### Material provided
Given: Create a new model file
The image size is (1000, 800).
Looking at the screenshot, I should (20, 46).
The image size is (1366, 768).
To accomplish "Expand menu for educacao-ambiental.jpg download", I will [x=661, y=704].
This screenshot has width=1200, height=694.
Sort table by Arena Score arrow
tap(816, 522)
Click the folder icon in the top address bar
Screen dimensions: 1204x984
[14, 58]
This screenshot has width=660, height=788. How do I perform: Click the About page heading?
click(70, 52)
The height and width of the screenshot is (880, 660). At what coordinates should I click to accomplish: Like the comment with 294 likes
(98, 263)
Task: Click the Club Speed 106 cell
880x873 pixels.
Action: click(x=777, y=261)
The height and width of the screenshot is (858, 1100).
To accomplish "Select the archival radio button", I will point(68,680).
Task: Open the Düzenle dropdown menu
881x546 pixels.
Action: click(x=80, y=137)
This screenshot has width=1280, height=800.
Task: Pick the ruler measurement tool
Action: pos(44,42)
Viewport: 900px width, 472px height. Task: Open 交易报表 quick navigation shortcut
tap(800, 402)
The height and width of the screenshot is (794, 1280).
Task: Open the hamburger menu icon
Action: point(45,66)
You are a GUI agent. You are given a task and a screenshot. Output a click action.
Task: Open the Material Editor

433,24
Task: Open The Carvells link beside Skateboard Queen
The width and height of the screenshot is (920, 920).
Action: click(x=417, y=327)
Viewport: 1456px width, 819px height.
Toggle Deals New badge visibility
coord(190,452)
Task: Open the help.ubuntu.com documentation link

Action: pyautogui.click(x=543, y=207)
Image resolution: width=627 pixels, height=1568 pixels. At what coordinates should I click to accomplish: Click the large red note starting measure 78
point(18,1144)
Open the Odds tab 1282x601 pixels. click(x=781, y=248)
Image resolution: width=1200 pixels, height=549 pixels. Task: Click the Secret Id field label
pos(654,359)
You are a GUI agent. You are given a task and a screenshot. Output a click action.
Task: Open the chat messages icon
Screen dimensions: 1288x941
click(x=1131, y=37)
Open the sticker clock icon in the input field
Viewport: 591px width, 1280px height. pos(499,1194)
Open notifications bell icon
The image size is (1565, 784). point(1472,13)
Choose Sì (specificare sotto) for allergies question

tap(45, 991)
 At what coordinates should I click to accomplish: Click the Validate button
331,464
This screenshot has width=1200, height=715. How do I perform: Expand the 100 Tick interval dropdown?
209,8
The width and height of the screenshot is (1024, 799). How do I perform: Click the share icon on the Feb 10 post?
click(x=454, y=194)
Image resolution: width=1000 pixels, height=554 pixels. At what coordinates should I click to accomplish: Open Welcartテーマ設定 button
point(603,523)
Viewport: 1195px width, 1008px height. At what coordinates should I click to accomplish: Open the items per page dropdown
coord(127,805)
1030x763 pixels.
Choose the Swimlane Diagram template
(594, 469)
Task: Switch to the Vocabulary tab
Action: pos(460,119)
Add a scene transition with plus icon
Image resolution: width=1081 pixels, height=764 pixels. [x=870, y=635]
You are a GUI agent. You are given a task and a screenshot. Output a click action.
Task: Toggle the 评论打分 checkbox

### What this task involves
In the listing above, start at the line with "This screenshot has width=1200, height=694.", go on through the line with "Task: Click the Club Speed 106 cell", and copy each of those lines exactly; leave out all the rest.

### Result of the task
This screenshot has width=1200, height=694.
Sort table by Arena Score arrow
tap(816, 522)
Click the folder icon in the top address bar
Screen dimensions: 1204x984
[14, 58]
This screenshot has width=660, height=788. How do I perform: Click the About page heading?
click(70, 52)
The height and width of the screenshot is (880, 660). At what coordinates should I click to accomplish: Like the comment with 294 likes
(98, 263)
Task: Click the Club Speed 106 cell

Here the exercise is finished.